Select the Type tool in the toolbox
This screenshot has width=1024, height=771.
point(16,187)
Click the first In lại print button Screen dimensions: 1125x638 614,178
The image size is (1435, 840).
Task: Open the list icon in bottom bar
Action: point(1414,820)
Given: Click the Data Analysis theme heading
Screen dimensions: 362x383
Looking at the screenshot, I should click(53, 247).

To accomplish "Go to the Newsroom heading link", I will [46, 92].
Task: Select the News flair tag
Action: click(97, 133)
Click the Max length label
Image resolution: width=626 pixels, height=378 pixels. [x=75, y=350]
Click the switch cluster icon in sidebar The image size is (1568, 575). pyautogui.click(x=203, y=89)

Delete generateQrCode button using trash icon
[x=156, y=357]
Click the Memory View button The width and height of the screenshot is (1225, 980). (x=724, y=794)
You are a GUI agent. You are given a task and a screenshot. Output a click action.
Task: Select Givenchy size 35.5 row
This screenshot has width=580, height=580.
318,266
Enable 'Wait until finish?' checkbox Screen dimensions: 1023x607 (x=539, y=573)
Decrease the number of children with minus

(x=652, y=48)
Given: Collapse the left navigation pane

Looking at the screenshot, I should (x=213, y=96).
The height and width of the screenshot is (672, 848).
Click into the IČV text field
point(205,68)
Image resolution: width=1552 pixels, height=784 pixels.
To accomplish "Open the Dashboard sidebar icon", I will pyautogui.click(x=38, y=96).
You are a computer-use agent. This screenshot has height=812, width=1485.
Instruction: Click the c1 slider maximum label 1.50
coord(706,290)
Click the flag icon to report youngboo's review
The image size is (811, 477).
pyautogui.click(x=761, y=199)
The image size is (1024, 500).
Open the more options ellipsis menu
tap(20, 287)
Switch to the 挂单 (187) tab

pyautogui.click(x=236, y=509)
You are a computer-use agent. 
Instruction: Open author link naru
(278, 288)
+===+
▶ _Direction_
Arrange the rows from the line with "Decrease the number of children with minus" to the line with "point(205,68)" as a Markdown table with columns n and Line, skipping blank lines.

▶ _Output for this exercise_
| n | Line |
|---|---|
| 1 | Decrease the number of children with minus |
| 2 | (x=652, y=48) |
| 3 | Given: Collapse the left navigation pane |
| 4 | Looking at the screenshot, I should (x=213, y=96). |
| 5 | The height and width of the screenshot is (672, 848). |
| 6 | Click into the IČV text field |
| 7 | point(205,68) |